### Records to use

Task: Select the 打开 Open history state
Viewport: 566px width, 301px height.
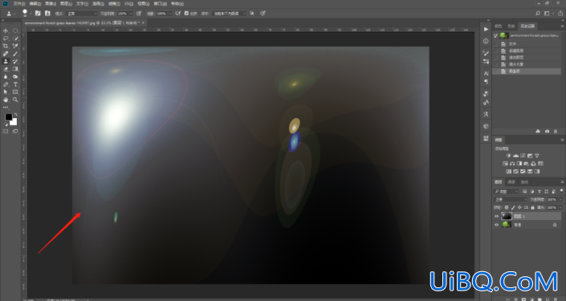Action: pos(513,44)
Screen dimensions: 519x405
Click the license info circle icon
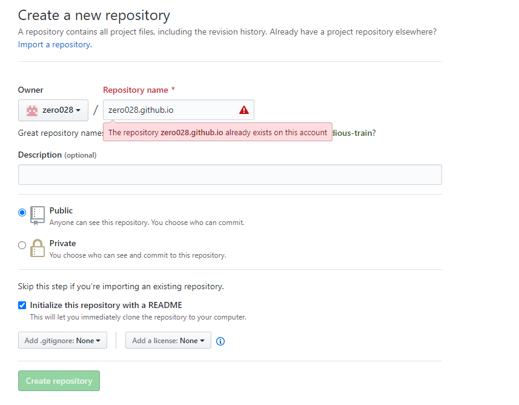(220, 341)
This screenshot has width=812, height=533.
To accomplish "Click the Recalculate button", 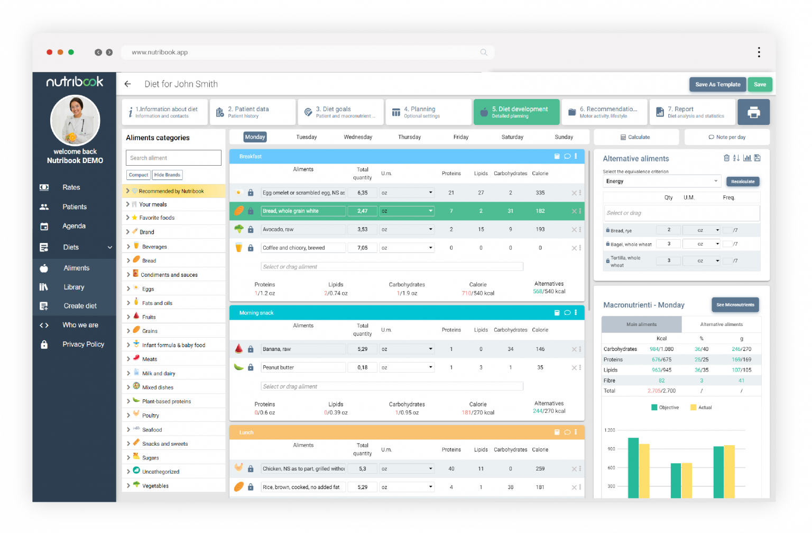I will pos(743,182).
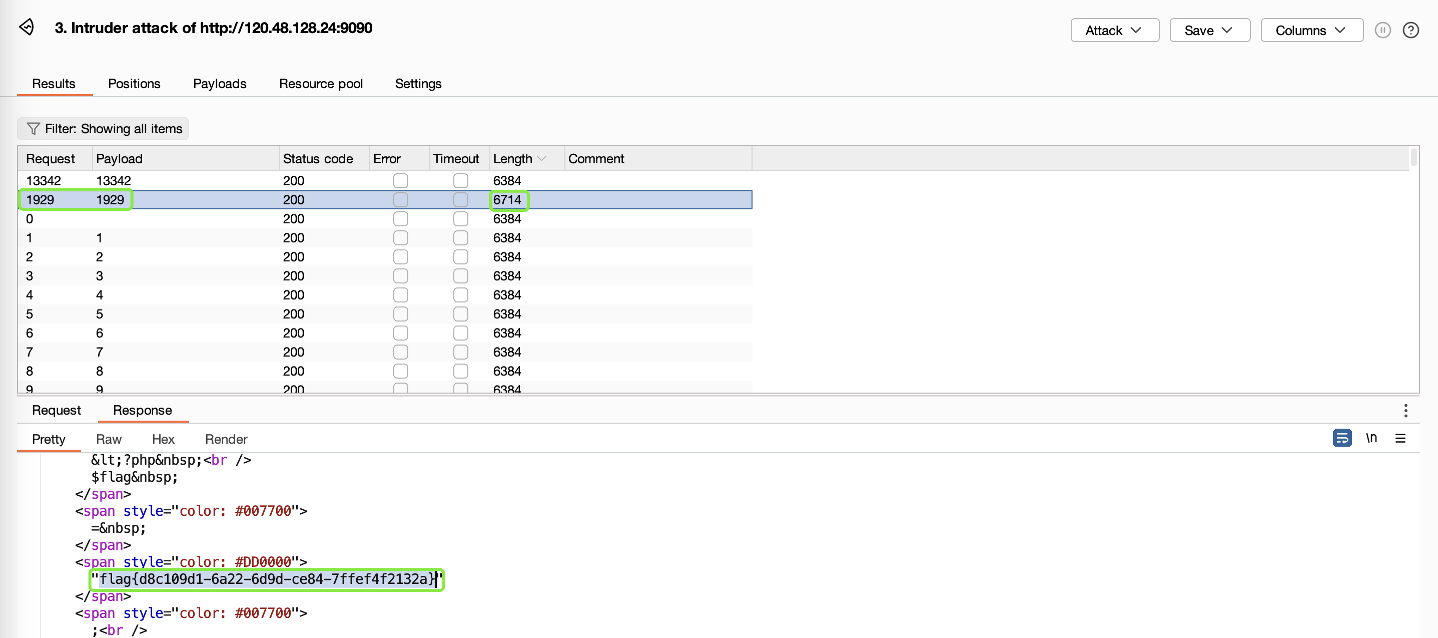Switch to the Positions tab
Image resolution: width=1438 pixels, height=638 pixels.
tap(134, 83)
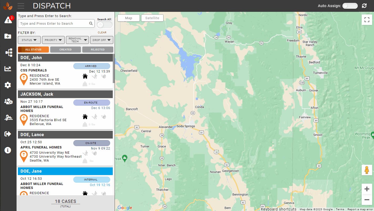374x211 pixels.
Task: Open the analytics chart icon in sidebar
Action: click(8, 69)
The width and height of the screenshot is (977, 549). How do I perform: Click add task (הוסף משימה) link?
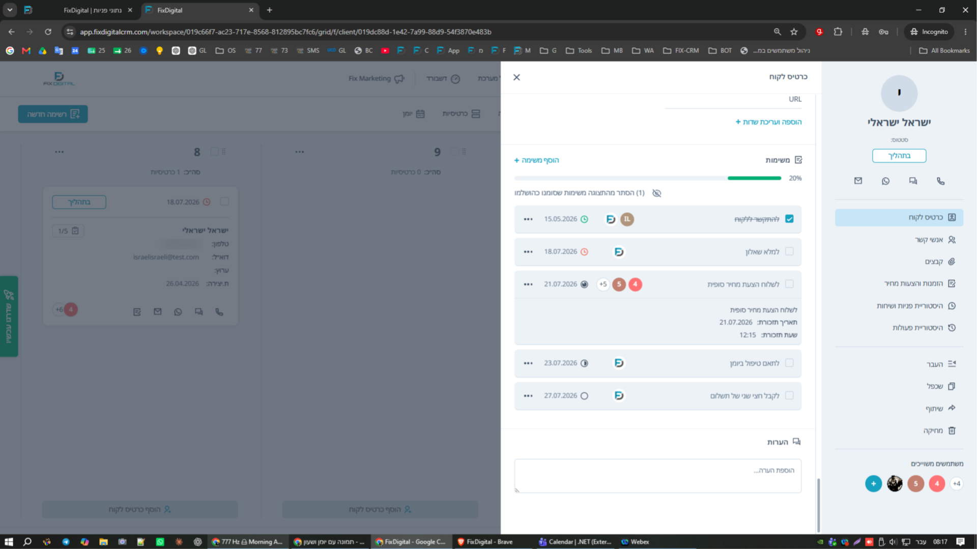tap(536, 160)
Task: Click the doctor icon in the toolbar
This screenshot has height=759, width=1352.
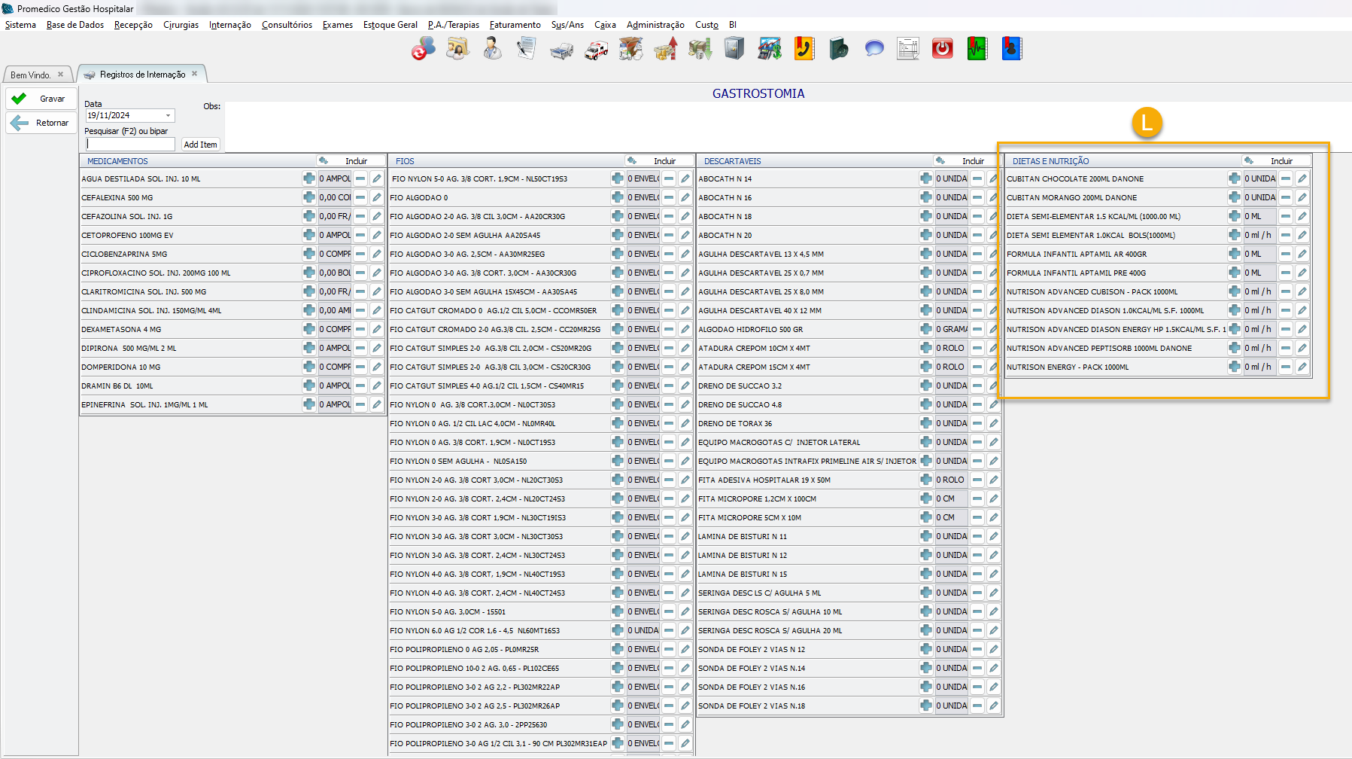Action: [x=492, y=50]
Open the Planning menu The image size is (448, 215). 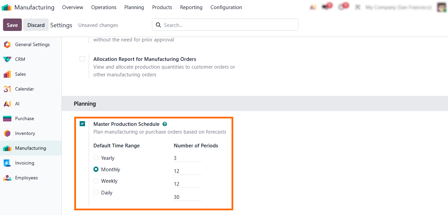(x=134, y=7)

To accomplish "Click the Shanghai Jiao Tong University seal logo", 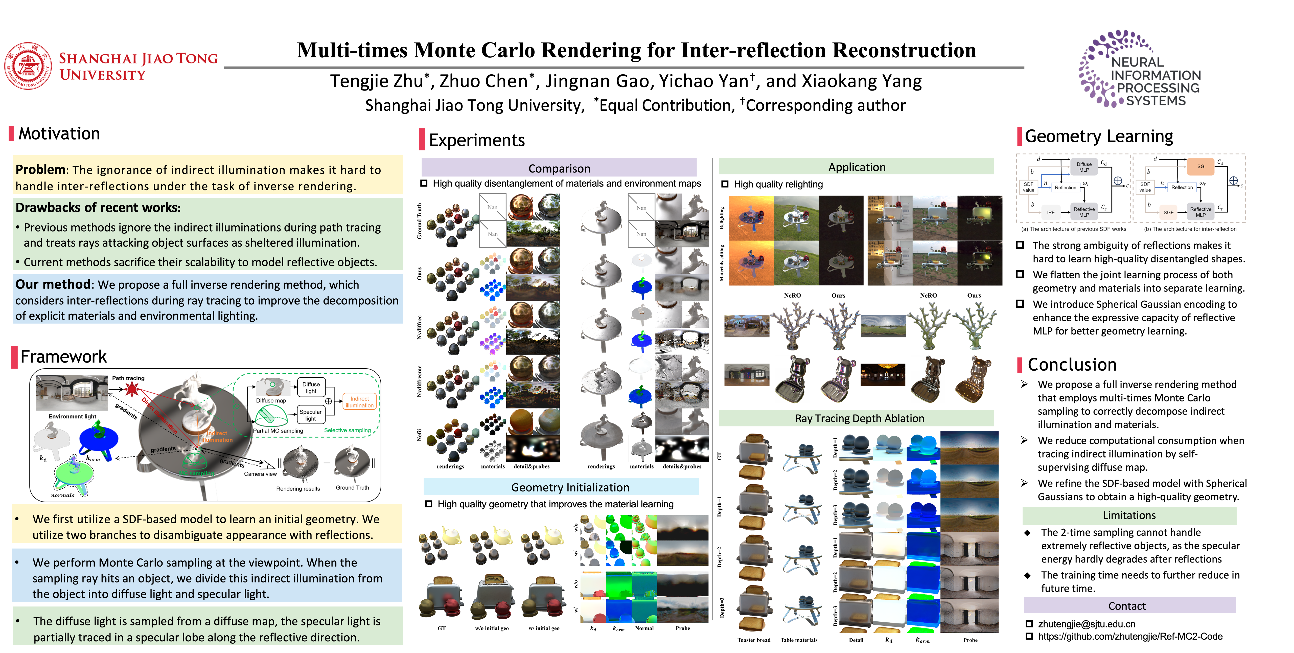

######

> [Exercise objective]: How many lines in the items above contain the string "This"? Reply with the number alone.

> [Full output]: 2